2. Une caméra entée sur l’« entre deux personnes »

« Mais comme chez Garrel on aime autant la morale que la dialectique […]. »
Philippe Azoury.

Dans Les Baisers de secours, la seconde séquence où Matthieu se trouve au café avec son père est, contrairement à ce qui se passait dans la première, filmée en plan unique [séq. 21]. Tout au long de ce plan, c’est surtout le père qui parle et, comme pour accroître l’importance de sa parole, la caméra reste la majeure partie du temps braquée sur son visage. Matthieu, quant à lui, reste un long moment cantonné dans le hors-champ, invisible. Ce n’est qu’au moment où lui-même prend la parole, pour confier à son père son impression que Lo se détache de lui depuis sa séparation d’avec Jeanne, qu’il se fait visible. La caméra le délaissera encore un instant, avant de faire une dernière fois retour sur lui et inclure son visage et celui de son père dans un même champ.
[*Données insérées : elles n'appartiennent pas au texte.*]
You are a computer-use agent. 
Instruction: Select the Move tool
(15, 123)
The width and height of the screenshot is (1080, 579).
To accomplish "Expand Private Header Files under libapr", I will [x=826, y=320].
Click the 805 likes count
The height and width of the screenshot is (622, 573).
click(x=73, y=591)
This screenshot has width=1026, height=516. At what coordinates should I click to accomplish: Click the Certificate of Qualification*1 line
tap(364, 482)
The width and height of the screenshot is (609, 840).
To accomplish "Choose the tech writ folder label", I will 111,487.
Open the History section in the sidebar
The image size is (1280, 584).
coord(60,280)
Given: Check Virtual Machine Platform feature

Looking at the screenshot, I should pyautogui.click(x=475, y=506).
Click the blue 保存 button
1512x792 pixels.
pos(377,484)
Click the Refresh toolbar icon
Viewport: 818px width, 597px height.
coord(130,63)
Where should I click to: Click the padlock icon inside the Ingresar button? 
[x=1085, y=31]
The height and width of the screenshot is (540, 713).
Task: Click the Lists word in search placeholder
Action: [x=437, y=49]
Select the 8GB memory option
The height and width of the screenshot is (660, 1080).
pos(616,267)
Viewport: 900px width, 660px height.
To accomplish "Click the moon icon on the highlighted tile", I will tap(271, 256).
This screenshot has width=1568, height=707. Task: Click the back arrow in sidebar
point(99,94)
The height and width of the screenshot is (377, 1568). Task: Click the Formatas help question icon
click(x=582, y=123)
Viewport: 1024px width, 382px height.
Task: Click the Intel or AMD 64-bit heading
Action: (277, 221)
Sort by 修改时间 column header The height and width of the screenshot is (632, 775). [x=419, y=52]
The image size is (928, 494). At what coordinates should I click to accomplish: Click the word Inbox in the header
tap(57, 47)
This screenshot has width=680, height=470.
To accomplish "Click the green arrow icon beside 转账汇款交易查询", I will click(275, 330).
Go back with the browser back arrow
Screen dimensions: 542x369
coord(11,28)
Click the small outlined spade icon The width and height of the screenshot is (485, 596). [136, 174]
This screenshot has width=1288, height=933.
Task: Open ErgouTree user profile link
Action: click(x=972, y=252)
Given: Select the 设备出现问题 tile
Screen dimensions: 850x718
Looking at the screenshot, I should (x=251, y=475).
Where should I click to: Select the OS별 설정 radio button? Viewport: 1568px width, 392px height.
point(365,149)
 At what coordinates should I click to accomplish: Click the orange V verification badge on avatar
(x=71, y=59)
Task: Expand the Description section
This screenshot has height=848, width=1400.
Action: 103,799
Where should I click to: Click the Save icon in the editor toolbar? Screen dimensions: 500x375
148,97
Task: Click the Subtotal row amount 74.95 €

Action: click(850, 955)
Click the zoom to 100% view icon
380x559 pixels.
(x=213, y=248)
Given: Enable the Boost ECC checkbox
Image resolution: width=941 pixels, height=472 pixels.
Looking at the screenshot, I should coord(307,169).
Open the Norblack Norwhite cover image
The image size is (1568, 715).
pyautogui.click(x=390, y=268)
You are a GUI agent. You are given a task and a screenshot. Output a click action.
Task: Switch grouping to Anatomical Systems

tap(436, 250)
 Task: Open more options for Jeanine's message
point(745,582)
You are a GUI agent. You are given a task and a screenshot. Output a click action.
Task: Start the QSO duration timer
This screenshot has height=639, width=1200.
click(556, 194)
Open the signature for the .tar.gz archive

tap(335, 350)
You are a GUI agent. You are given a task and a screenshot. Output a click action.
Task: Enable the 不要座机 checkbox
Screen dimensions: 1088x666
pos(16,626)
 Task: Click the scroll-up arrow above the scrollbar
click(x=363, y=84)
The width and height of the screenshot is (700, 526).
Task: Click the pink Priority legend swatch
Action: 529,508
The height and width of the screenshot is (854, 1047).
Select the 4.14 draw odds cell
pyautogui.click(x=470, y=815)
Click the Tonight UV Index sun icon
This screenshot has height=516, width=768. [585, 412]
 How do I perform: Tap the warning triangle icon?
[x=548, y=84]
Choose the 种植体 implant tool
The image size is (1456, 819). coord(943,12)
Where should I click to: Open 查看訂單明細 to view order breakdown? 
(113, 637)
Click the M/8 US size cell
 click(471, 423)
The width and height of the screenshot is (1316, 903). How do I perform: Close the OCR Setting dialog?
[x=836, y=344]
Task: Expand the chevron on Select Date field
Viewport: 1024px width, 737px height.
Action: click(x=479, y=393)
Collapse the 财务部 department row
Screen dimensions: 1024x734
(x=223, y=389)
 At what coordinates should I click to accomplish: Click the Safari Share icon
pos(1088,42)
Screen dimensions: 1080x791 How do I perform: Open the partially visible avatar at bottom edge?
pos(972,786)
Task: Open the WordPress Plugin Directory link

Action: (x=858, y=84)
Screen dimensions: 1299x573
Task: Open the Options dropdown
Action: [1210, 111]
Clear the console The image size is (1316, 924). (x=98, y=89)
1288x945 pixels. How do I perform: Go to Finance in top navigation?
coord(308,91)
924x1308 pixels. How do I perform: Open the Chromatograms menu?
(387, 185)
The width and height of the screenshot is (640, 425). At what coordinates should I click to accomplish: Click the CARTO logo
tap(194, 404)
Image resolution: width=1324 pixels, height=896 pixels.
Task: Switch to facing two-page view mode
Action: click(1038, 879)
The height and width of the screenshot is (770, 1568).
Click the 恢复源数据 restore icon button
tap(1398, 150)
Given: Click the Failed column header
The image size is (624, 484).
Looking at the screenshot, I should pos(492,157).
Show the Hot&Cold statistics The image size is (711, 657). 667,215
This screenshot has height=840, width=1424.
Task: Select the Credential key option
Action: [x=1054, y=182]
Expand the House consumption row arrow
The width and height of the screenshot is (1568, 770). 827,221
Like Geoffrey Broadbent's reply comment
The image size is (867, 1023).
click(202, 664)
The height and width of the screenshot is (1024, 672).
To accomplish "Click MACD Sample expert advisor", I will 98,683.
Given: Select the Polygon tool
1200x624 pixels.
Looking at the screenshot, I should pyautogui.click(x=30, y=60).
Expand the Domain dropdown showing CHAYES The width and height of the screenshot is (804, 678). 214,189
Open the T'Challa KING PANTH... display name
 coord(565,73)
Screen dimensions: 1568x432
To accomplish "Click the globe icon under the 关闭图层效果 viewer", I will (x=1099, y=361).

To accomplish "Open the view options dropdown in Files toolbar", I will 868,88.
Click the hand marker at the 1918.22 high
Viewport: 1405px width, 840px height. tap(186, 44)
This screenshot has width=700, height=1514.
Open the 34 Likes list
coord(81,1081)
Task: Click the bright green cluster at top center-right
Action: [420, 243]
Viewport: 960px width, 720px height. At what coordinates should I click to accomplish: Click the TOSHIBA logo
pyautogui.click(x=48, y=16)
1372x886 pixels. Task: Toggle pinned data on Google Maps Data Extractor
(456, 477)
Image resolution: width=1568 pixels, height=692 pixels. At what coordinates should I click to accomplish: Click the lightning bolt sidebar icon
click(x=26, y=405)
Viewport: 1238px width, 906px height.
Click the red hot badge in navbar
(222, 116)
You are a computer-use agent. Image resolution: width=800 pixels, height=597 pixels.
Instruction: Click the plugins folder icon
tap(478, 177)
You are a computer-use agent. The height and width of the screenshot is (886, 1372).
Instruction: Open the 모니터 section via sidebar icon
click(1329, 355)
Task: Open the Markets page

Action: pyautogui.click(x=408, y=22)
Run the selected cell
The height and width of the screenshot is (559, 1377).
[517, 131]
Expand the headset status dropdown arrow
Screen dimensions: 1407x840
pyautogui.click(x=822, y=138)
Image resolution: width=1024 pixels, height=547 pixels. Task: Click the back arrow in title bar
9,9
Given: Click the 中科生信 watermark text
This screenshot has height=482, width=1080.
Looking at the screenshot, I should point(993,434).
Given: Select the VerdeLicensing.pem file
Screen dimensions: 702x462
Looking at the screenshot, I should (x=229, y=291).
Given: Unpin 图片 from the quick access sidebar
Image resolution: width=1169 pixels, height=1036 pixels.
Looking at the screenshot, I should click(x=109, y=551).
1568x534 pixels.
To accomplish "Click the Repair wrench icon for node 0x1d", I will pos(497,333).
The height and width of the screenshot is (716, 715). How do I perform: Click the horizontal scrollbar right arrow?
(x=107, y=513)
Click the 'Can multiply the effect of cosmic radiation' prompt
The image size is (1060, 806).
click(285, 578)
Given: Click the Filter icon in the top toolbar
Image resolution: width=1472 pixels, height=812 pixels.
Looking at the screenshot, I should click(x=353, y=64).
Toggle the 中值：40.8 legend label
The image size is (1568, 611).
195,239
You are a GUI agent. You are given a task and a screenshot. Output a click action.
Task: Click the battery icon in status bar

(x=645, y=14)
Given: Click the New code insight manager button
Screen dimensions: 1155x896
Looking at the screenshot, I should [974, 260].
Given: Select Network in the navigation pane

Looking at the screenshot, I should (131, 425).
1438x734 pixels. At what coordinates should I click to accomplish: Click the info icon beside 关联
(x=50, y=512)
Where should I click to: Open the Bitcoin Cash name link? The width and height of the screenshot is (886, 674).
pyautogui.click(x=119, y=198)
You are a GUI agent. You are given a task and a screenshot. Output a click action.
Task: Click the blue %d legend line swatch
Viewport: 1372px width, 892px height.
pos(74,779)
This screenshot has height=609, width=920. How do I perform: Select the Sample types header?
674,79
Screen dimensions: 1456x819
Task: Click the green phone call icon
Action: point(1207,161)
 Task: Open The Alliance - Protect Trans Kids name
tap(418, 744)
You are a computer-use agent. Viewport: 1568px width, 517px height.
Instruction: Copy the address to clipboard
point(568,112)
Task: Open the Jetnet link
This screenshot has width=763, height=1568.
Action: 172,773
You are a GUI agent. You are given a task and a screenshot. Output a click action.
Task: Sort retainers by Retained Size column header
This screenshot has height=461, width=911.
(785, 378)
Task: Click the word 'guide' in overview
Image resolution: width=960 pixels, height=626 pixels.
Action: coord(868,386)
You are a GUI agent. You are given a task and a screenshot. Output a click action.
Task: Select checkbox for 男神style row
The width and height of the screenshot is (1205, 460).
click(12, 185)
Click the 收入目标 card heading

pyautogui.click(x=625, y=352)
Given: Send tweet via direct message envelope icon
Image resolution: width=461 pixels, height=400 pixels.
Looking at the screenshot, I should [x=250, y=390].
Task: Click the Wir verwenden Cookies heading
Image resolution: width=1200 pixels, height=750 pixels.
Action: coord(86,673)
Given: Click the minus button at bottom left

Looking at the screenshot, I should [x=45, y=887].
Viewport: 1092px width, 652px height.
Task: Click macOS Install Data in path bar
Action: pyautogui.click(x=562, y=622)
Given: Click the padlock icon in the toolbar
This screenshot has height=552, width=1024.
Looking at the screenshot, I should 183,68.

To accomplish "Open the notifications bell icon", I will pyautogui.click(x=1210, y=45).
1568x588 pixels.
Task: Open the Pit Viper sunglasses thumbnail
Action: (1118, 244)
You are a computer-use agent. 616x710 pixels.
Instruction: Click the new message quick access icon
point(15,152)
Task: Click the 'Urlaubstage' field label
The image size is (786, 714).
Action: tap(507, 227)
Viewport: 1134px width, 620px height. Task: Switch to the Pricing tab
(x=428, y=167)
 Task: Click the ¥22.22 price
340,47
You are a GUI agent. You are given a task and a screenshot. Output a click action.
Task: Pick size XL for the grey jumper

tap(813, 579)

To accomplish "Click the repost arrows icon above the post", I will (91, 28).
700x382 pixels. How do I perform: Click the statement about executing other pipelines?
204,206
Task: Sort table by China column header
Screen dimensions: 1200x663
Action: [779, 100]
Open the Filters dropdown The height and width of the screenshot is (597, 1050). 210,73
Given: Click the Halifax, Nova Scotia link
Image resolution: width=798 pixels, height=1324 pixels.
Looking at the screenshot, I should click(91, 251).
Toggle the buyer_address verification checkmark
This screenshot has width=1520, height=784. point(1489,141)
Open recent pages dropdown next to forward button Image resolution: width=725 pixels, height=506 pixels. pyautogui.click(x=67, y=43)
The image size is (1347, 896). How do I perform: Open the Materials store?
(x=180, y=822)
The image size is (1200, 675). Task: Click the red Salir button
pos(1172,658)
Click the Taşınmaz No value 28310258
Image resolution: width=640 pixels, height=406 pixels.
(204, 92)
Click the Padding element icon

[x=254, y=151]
Mais la séquence s’achève au moment où la caméra revient sur le visage du père, seul.

Ce plan des Baisers de secours peut être distingué, parmi d’autres qui auraient tout aussi bien pu être convoqués, en raison de son caractère emblématique dû au minimalisme du dispositif de mise en scène. Ce plan paraît, en effet, hautement représentatif du rapport problématique qui peut s’établir entre une situation entre deux personnes et la manière de la filmer, parce que l’absence de déplacement physique des personnages (ils ne font que des mouvements) ne rend en rien « obligatoires » les mouvements de caméra. Les choix de cadrages et les panoramiques s’inscrivent donc d’emblée sur le terrain d’une « monstration à énonciation marquée » 364 , qui invite à entendre, autant que la singularité d’un regard et la présence manifestée du monstrateur, une volonté de problématisation de la situation. Ici, la relation qui s’établit entre la situation et la manière de la filmer est donc immédiatement problématique. Il va donc s’agir de tirer les principaux enjeux problématiques de cette relation. Mais de tels enjeux font nécessairement écho à ce qui se joue dans d’autres séquences entre deux personnes, parce que la structure de base de ces situations, à savoir la co-présence, se retrouve dans chacune. De ce fait, le déroulé de ces enjeux problématiques amènera à envisager d’autres séquences particulièrement représentatives de l’esthétique garrelienne dans les films de la quatrième période.

Notes
364.

André Gardies, Le Récit filmique, op. cit., p. 105.